▸ Directions: For the entries that follow, retype exactly the lines from the one containing "The height and" to the one containing "Open the B-H Curves tab", inclusive, and only those. Images stay out of the copy.

▸ Input material:
+--

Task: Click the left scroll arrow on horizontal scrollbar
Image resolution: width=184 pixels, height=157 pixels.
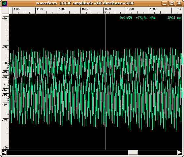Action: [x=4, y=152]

+--

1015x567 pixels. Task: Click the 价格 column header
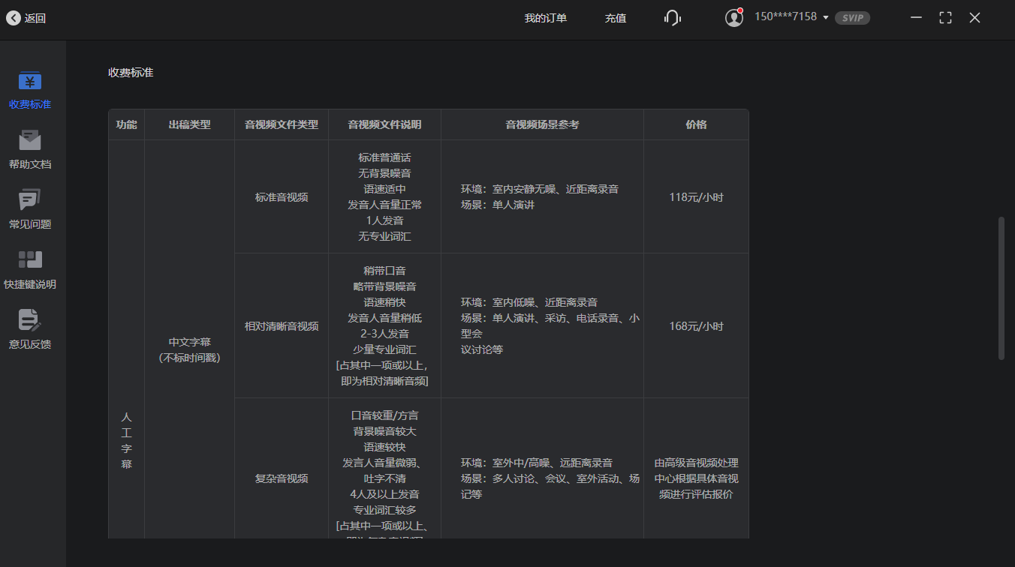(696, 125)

+--

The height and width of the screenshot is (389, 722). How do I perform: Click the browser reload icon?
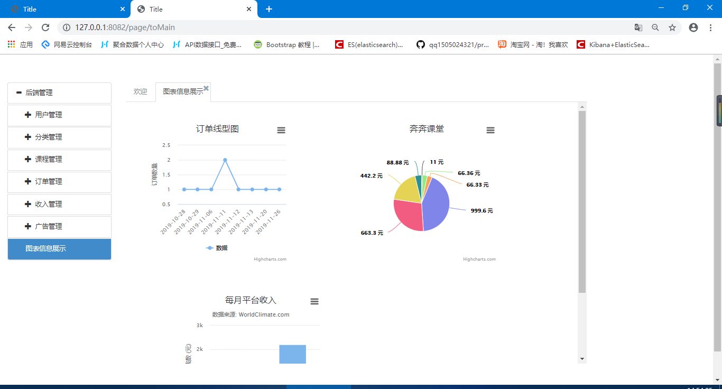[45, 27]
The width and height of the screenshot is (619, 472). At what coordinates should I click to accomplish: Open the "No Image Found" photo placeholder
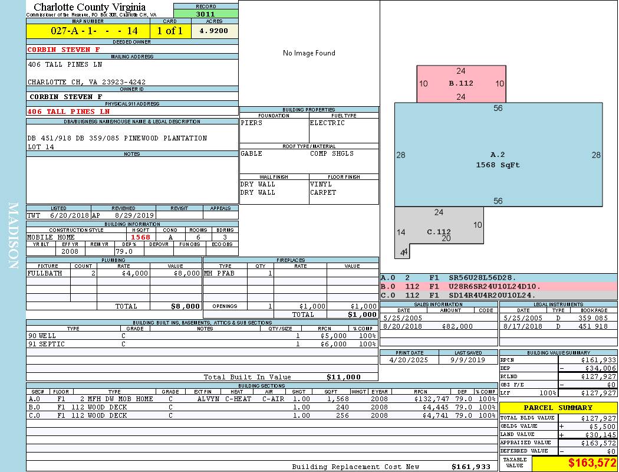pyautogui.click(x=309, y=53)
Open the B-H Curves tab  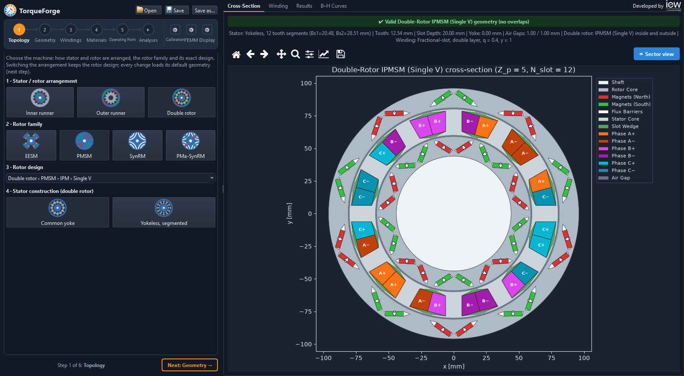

+--

▸ The answer:
The height and width of the screenshot is (389, 722). How do I perform: Click the browser reload icon?
[45, 27]
The width and height of the screenshot is (619, 472). At what coordinates should I click to accomplish: Open the "No Image Found" photo placeholder
pyautogui.click(x=309, y=53)
Open the B-H Curves tab  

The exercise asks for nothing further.